◆ Text provided
--- Start ---

Jesus is enough. And so I am enough.

Sunday, August 16, 2009

friendship and moving


the recent visit from some old friends made a belief I try to hold onto more viable, trustworthy and fruitful. we move a lot. true i moved many times as a child but i think even more so as an adult and wife of ken. ken is a visionary and he is bold and daring, courageous. i guess i must have some of those qualities as well or I would not be still at his side. still he is more so then i and his adventures sometimes push me to the brink of myself. but ken is not what I am planning to talk about here though there would be much to say on the subject. what I want to talk about is moving and friendship. the one seems to hinder the other, moving that is hinders building good friendships. this is true enough but it is not complete. we lived in PA for one year and we made some good friends in that time and I imagine not many will be fruitful because we were not there long enough for the roots of friendship to dig deep. there were some friendships in PA that grew because we had more time together but they were already established relationships.

i don’t want you to get the idea that it is my husband who is moving us around. while in college both ken and I gave our lives over to God to be used for his purposes. it is that one decision that keeps us moving, following where we believe He is leading us. our lives are not our own we remember. we are not conventional missionaries-though at one time we were on staff with a Christian ministry and ken has pastored a couple of times now. we have seen God do his God thing many times and are often growing in deeper awe of Him and his ways. he is a good God. i could talk a ton on that as well but then that is not what i am planning on saying here either.

the belief is that it is good to have several good friends around the country/world. you know that loved one you miss and look forward to being reunited with in the land beyond this one? moving a lot breaks your heart. you miss people so bad sometimes you are certain you made a mistake in moving. so do you continue to make good friends at the next stop? what if you are just going to move again? this is something everyone who has moved questions. it is tempting to not love again because your heart will just be crushed again. it is also the belief that there really is something better after this life and we will gain what we choose to give up in the next life. we don't have to hold on to our lives. in fact those of us who do will loose his life in the end.

--- End ---

◆ Recorded data

--- Start ---

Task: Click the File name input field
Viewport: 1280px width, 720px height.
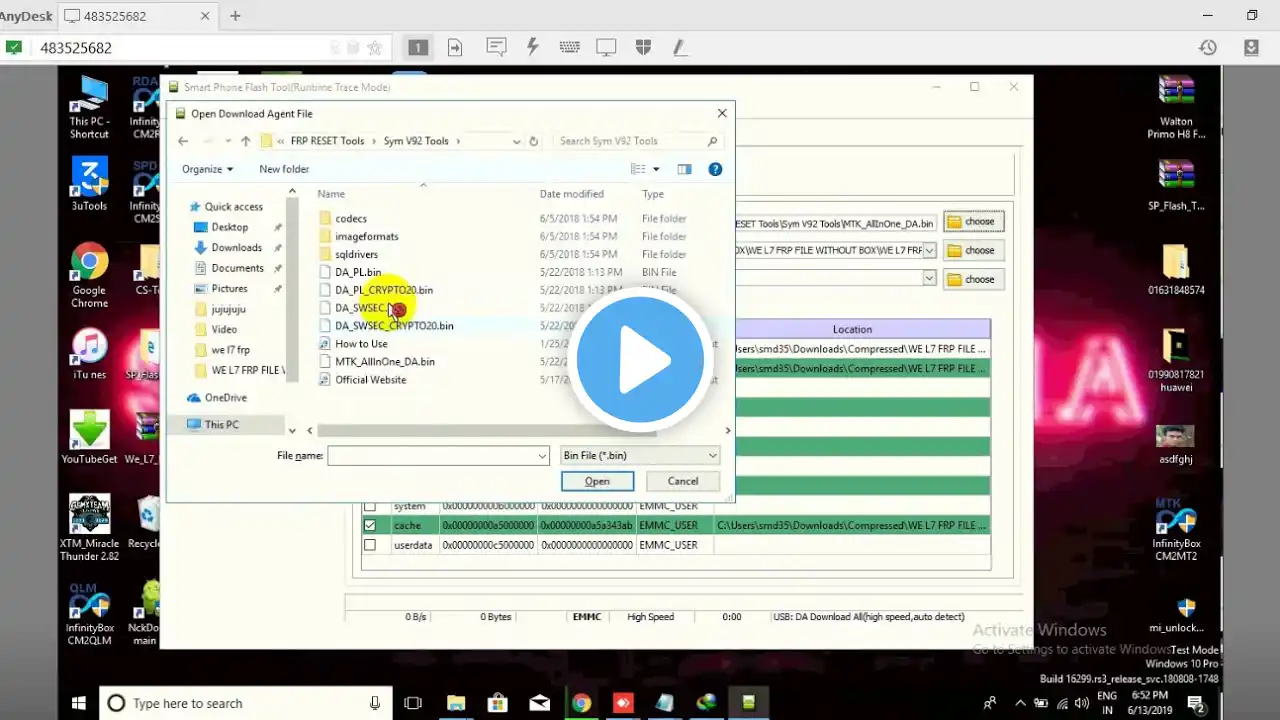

--- End ---

◆ Problems
#1 In one to three sentences, explain why, according to the post on friendship and moving, the writer and Ken keep moving.
#2 Please answer these questions about the post on friendship and moving, marking each answer with its letter:
(a) How long did the writer and Ken live in PA?
(b) What has Ken done a couple of times?
(c) On what date was the post written?

◆ Final answers
#1 While in college, both of them gave their lives over to God to be used for his purposes. That one decision keeps them moving, because they follow where they believe He is leading them.

#2
(a) One year.
(b) He has pastored.
(c) Sunday, August 16, 2009.